TASK DIRECTIONS: Retype all of the entries precisely.

INPUT DATA:
==*==

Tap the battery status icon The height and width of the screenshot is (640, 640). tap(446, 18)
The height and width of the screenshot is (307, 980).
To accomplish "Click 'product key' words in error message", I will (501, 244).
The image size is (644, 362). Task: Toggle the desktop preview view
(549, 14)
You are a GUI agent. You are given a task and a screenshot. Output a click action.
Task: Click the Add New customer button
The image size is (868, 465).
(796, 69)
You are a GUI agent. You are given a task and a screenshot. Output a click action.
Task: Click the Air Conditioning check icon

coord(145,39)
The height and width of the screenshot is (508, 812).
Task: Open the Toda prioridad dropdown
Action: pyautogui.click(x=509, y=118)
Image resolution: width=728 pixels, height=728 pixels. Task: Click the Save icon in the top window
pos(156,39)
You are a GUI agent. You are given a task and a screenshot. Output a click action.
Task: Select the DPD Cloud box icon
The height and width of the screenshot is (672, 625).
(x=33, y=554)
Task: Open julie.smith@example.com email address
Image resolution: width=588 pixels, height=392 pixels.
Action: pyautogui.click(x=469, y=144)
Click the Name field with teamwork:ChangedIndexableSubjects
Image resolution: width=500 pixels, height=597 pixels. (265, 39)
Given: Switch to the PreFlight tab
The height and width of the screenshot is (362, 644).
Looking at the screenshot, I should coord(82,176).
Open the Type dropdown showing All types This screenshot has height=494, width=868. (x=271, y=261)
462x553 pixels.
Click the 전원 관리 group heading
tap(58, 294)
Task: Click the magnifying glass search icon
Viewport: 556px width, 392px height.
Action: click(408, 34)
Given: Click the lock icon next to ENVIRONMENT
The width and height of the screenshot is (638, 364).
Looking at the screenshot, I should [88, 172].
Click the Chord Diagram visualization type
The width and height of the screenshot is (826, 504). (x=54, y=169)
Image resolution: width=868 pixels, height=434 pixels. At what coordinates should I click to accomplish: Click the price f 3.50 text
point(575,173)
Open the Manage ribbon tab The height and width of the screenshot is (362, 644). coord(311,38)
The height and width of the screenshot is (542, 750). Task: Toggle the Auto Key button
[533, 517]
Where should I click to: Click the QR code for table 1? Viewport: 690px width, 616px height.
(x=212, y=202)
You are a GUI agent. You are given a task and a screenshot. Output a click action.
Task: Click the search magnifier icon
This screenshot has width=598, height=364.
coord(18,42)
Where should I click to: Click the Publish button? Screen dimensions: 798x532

==*==

SOLUTION:
Tap the battery status icon The height and width of the screenshot is (640, 640). tap(446, 18)
The height and width of the screenshot is (307, 980).
To accomplish "Click 'product key' words in error message", I will (501, 244).
The image size is (644, 362). Task: Toggle the desktop preview view
(549, 14)
You are a GUI agent. You are given a task and a screenshot. Output a click action.
Task: Click the Add New customer button
The image size is (868, 465).
(796, 69)
You are a GUI agent. You are given a task and a screenshot. Output a click action.
Task: Click the Air Conditioning check icon

coord(145,39)
The height and width of the screenshot is (508, 812).
Task: Open the Toda prioridad dropdown
Action: pyautogui.click(x=509, y=118)
Image resolution: width=728 pixels, height=728 pixels. Task: Click the Save icon in the top window
pos(156,39)
You are a GUI agent. You are given a task and a screenshot. Output a click action.
Task: Select the DPD Cloud box icon
The height and width of the screenshot is (672, 625).
(x=33, y=554)
Task: Open julie.smith@example.com email address
Image resolution: width=588 pixels, height=392 pixels.
Action: pyautogui.click(x=469, y=144)
Click the Name field with teamwork:ChangedIndexableSubjects
Image resolution: width=500 pixels, height=597 pixels. (265, 39)
Given: Switch to the PreFlight tab
The height and width of the screenshot is (362, 644).
Looking at the screenshot, I should coord(82,176).
Open the Type dropdown showing All types This screenshot has height=494, width=868. (x=271, y=261)
462x553 pixels.
Click the 전원 관리 group heading
tap(58, 294)
Task: Click the magnifying glass search icon
Viewport: 556px width, 392px height.
Action: click(408, 34)
Given: Click the lock icon next to ENVIRONMENT
The width and height of the screenshot is (638, 364).
Looking at the screenshot, I should [88, 172].
Click the Chord Diagram visualization type
The width and height of the screenshot is (826, 504). (x=54, y=169)
Image resolution: width=868 pixels, height=434 pixels. At what coordinates should I click to accomplish: Click the price f 3.50 text
point(575,173)
Open the Manage ribbon tab The height and width of the screenshot is (362, 644). coord(311,38)
The height and width of the screenshot is (542, 750). Task: Toggle the Auto Key button
[533, 517]
Where should I click to: Click the QR code for table 1? Viewport: 690px width, 616px height.
(x=212, y=202)
You are a GUI agent. You are given a task and a screenshot. Output a click action.
Task: Click the search magnifier icon
This screenshot has width=598, height=364.
coord(18,42)
Where should I click to: Click the Publish button? Screen dimensions: 798x532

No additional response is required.